-- Records for the task start --

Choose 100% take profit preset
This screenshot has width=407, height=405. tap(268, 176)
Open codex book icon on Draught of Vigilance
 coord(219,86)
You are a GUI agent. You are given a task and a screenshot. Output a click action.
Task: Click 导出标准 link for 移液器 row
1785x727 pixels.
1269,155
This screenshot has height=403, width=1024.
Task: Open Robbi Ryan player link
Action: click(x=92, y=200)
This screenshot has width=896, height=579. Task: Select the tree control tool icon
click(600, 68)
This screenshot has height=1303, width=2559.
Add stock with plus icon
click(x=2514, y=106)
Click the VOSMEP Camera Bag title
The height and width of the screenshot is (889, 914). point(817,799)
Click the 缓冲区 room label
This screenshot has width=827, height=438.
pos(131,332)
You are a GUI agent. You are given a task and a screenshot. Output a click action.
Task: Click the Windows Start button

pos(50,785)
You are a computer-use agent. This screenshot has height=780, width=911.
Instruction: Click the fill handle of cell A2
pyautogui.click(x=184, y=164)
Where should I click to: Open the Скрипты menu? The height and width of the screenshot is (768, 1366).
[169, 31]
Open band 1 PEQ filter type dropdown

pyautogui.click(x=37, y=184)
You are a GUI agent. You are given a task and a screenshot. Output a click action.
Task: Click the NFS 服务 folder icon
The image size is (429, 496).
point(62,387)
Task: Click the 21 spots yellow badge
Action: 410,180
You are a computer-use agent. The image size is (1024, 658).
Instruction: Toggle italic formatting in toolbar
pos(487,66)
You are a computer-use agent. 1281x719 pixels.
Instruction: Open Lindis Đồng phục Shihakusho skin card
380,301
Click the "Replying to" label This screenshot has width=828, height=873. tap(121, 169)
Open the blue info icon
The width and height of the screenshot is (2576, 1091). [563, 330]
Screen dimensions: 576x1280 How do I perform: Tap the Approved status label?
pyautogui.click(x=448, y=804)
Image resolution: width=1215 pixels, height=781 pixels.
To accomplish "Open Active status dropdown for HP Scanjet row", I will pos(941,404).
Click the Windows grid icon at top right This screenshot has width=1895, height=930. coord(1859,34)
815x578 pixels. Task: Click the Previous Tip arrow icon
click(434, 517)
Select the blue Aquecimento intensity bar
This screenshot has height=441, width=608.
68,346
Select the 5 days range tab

-- Records for the task end --

▸ Exercise instructions
Begin at the line that has "Image resolution: width=1215" and stop after the very last line, writing those lines out again with 78 added to each coordinate in the answers.

▸ Exercise result
Image resolution: width=1215 pixels, height=781 pixels.
To accomplish "Open Active status dropdown for HP Scanjet row", I will pos(1019,482).
Click the Windows grid icon at top right This screenshot has width=1895, height=930. coord(1937,112)
815x578 pixels. Task: Click the Previous Tip arrow icon
click(512, 595)
Select the blue Aquecimento intensity bar
This screenshot has height=441, width=608.
146,424
Select the 5 days range tab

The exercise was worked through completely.